Breast cancers have been extensively studied at the genomic and transcriptomic levels in the hope of tailoring therapeutic regimens. Researchers generate deep coverage proteomes from several clinical breast cancer samples, and use machine learning techniques to uncover biological processes altered in specific cancer subtypes.
Systems-wide profiling of breast cancer has almost always entailed RNA and DNA analysis by microarray and sequencing techniques. Marked developments in proteomic technologies now enable very deep profiling of clinical samples, with high identification and quantification accuracy.

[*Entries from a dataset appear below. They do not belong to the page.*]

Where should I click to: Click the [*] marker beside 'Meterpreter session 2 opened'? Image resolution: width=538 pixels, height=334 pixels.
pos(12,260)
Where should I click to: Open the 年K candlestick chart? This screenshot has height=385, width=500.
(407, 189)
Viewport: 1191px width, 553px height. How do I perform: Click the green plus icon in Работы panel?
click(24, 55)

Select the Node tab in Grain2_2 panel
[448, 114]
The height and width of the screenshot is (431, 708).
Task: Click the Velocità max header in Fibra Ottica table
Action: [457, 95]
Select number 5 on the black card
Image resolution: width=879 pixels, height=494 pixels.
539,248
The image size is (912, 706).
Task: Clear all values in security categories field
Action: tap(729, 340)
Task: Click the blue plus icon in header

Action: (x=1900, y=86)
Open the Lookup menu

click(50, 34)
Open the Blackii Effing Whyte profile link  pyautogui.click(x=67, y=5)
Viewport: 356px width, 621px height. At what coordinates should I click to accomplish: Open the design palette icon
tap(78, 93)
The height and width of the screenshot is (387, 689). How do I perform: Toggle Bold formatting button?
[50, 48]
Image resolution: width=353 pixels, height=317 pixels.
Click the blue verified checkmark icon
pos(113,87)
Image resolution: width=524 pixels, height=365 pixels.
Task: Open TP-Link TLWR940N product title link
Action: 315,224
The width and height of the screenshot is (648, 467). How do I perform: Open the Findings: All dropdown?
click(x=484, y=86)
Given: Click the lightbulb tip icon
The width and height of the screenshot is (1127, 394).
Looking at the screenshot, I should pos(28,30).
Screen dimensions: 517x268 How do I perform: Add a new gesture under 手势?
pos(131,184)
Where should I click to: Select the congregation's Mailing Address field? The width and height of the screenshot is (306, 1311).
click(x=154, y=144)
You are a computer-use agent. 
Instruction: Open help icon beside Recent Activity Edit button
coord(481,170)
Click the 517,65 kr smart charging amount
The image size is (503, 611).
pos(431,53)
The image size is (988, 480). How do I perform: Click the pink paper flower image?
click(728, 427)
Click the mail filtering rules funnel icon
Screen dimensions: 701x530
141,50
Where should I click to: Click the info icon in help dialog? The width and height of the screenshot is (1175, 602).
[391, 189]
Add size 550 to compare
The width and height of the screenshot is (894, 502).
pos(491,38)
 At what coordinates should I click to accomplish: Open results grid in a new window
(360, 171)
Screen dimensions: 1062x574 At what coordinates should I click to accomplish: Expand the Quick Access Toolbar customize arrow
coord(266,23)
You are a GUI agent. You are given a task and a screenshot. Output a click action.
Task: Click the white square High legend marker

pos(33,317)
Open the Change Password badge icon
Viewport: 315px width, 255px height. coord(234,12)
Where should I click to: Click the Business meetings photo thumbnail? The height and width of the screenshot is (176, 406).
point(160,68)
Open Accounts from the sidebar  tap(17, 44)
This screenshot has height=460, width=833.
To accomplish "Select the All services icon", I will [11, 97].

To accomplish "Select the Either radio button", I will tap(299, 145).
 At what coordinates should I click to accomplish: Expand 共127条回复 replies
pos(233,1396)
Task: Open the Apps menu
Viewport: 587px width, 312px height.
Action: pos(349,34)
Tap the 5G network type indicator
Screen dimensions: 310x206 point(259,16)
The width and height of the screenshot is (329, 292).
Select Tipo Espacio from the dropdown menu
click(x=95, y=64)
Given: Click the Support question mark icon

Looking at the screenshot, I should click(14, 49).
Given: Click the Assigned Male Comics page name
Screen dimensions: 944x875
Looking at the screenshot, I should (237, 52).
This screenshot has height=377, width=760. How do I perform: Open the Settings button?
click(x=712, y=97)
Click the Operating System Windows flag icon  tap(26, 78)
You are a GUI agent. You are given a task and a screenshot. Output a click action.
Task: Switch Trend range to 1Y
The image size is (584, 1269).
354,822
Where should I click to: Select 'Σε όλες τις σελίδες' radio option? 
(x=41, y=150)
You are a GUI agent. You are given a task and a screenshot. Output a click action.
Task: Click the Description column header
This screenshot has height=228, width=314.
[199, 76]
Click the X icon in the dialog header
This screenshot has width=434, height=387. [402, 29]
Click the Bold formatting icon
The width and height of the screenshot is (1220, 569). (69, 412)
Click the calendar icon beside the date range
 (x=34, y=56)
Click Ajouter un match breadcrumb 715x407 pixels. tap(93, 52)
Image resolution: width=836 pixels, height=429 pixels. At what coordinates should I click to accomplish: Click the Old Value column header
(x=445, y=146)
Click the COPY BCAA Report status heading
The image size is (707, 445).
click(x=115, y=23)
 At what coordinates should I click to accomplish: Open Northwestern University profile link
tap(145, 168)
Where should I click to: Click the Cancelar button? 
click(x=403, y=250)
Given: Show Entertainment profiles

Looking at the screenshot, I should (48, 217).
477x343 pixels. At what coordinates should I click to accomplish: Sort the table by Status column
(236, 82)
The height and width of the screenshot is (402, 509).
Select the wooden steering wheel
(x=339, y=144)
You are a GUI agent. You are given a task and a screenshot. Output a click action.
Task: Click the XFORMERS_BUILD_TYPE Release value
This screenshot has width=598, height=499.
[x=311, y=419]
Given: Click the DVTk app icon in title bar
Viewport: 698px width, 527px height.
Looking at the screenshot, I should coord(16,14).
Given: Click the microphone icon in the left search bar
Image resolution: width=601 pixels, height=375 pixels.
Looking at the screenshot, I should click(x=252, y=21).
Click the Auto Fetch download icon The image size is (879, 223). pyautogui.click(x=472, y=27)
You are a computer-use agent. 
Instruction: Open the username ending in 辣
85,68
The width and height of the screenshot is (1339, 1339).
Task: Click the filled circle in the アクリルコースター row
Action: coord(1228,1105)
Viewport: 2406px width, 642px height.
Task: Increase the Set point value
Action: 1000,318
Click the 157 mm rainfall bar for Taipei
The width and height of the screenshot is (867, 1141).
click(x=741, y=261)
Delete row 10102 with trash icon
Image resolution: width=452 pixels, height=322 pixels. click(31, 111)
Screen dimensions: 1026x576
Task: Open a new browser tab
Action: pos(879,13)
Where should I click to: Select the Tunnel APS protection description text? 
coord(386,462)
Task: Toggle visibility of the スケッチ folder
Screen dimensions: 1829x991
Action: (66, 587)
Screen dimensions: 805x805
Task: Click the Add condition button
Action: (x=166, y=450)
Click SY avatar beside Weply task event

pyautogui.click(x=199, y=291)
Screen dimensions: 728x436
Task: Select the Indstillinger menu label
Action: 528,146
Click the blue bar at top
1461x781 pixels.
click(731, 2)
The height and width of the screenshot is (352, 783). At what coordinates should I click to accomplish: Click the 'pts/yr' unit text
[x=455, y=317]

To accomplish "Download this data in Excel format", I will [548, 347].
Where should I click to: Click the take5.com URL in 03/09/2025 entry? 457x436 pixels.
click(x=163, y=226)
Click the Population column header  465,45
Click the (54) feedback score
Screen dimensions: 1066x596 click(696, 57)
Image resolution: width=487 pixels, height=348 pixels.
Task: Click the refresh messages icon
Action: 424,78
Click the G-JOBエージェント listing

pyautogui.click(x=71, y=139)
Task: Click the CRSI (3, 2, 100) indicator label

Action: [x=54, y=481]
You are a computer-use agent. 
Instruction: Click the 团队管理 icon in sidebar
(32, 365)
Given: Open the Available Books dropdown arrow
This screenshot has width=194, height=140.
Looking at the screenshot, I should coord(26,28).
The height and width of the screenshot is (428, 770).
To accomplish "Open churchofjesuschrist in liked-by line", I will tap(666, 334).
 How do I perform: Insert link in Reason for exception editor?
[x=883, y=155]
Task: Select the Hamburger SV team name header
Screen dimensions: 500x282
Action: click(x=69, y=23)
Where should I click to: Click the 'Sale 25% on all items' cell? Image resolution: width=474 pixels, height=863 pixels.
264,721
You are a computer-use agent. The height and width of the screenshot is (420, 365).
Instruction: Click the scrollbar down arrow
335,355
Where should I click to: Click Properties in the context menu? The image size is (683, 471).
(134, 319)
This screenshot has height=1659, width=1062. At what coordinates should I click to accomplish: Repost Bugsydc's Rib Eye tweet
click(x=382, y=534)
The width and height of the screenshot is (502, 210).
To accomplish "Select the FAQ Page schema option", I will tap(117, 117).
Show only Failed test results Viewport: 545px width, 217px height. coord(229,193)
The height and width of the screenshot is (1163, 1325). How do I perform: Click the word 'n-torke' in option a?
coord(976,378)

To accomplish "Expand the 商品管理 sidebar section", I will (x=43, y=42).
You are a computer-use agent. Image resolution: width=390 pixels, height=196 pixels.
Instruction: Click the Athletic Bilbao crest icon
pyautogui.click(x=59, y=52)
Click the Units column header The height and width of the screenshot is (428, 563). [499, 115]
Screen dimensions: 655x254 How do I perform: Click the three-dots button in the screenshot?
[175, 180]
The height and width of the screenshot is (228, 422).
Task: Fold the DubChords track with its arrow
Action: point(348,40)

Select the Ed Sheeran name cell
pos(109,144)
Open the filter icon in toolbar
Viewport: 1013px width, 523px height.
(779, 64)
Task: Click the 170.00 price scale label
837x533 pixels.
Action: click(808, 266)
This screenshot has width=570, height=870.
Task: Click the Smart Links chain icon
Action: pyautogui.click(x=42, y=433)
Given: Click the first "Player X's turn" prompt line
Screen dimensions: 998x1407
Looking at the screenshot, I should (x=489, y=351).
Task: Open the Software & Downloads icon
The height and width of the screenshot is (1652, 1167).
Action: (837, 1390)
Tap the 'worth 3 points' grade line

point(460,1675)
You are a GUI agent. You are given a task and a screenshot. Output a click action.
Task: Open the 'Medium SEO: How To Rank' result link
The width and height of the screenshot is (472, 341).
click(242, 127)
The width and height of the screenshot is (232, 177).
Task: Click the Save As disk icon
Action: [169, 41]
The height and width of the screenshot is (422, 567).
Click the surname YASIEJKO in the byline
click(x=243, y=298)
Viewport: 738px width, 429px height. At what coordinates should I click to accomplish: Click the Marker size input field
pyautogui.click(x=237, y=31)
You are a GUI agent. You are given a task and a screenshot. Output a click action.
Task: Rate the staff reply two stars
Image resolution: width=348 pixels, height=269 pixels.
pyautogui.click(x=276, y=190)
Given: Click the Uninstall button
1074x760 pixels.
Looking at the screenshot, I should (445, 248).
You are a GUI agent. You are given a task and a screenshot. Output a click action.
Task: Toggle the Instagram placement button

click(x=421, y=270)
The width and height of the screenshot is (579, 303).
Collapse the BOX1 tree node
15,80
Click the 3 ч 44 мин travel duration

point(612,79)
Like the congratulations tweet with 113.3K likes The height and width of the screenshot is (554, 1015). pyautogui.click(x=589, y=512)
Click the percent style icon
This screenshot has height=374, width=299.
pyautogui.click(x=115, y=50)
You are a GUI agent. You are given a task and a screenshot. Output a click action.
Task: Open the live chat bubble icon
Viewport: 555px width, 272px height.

Researchers analysed 40 oestrogen receptor positive (luminal), Her2 positive and triple negative breast tumors and reached a quantitative depth of >10,000 proteins.
These proteomic profiles identified functional differences between breast cancer subtypes, related to energy metabolism, cell growth, mRNA translation and cell–cell communication.
Furthermore, they derived a signature of 19 proteins, which differ between the breast cancer subtypes, through support vector machine (SVM)-based classification and feature selection.
Remarkably, only three proteins of the signature were associated with gene copy number variations and eleven were also reflected on the mRNA level.
These breast cancer features revealed by our work provide novel insights that may ultimately translate to development of subtype-specific therapeutics.